Ce long préambule pour arriver au fait que samedi matin je suis donc allé acheter l’ampoule pour ma tortue, dans un état de fraîcheur relative car je suis quelqu’un qui travaille la nuit. Sur le trajet du retour, c’est justement à Potsdamer Platz que j’ai dû prendre ma correspondance entre la ligne 2 du métro et la ligne 25 du S. Bahn. De la sortie de la première à l’entrée de la seconde, il y environ deux cents mètres. Non pas deux cents mètres de couloirs souterrains mais deux cents mètres de bitume - plus précisément, de bitume glacé. J’ai serré les dents. Je voulais faire celui qui ne voit rien. Je n’ai a priori rien contre les gratte-ciels, saufs que ceux qu’on a construits là me semblent particulièrement improbables et disgrâcieux. Je pensais surtout à la neige, à la neige grise transformée en glace et qui encombre dangereusement les trottoirs de Berlin chaque hiver rude depuis que le Sénat n’a plus de pognon pour payer des balayeurs. Sur l’une des tours, la tour Kaulhoff je crois, le publicité pour la star des laques s’étalait sur une hauteur de trente étages.
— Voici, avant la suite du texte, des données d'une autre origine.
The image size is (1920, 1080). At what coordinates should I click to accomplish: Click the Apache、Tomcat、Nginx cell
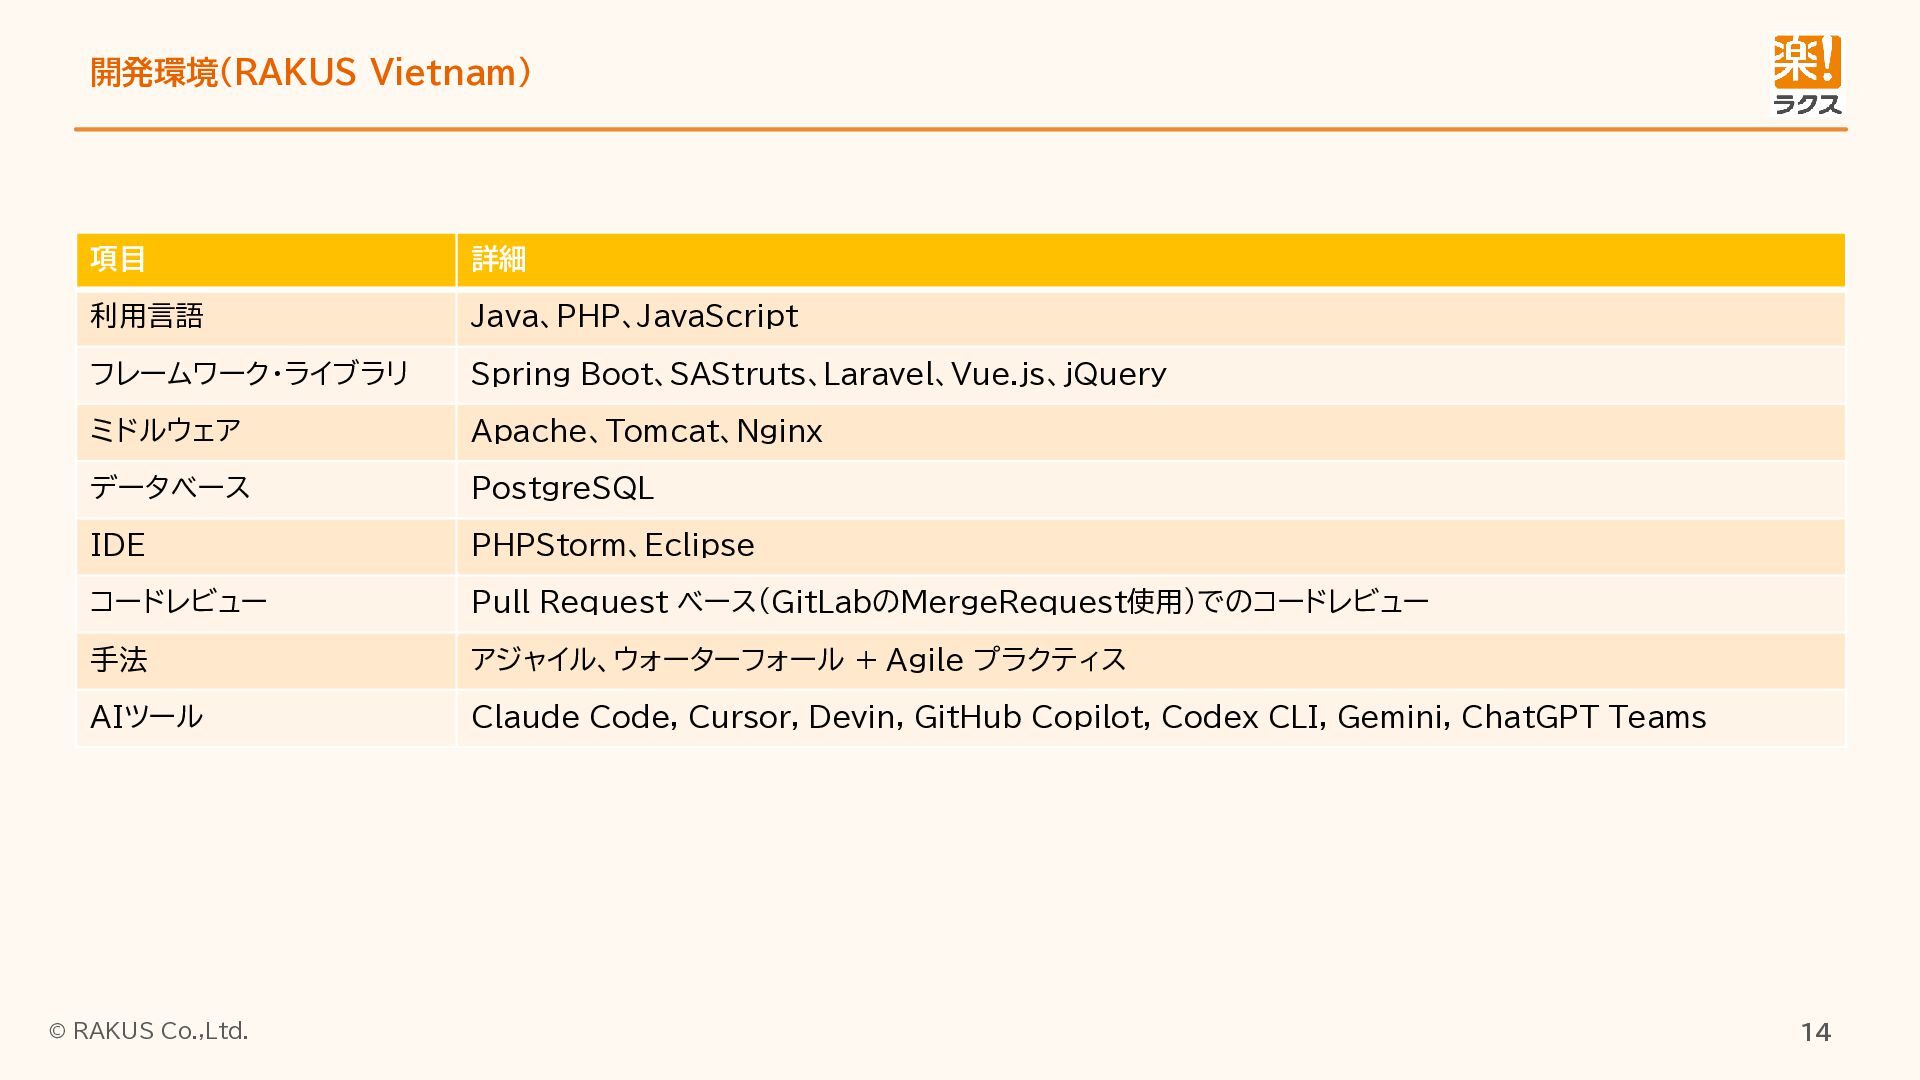646,431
Je ne sais pas ce que j’ai trouvé le plus ridicule : ou le chignon de Pénélope Cruz (hauteur huit mètres à vue de nez),ou la bouche de Pénélope Cruz (couleur framboise écrasée). Ce que suis certain d’avoir pensé, c’était qu’il inutile d’avoir cassé le mur de Berlin pour mettre à la place une salope de soixante mètres de haut. Je peux bien l’avouer : j’ai clairement murmuré, en me parlant à moi-même : connerie de laque et connasse d’actrice. Et c’est précisément à ce moment-là, puni comme un vaurien par je ne sais quelle obscure puissance, que je me suis étalé sur le trottoir. Depuis, j’envisage sérieusement de lancer une pétition visant à limiter la hauteur des salopes dans les lieux publics.
Pour une fois, à titre exceptionnel, je m'abstiendrai ici de conclure en usant des railleries habituelles au sujet de la pauvre Doris Day.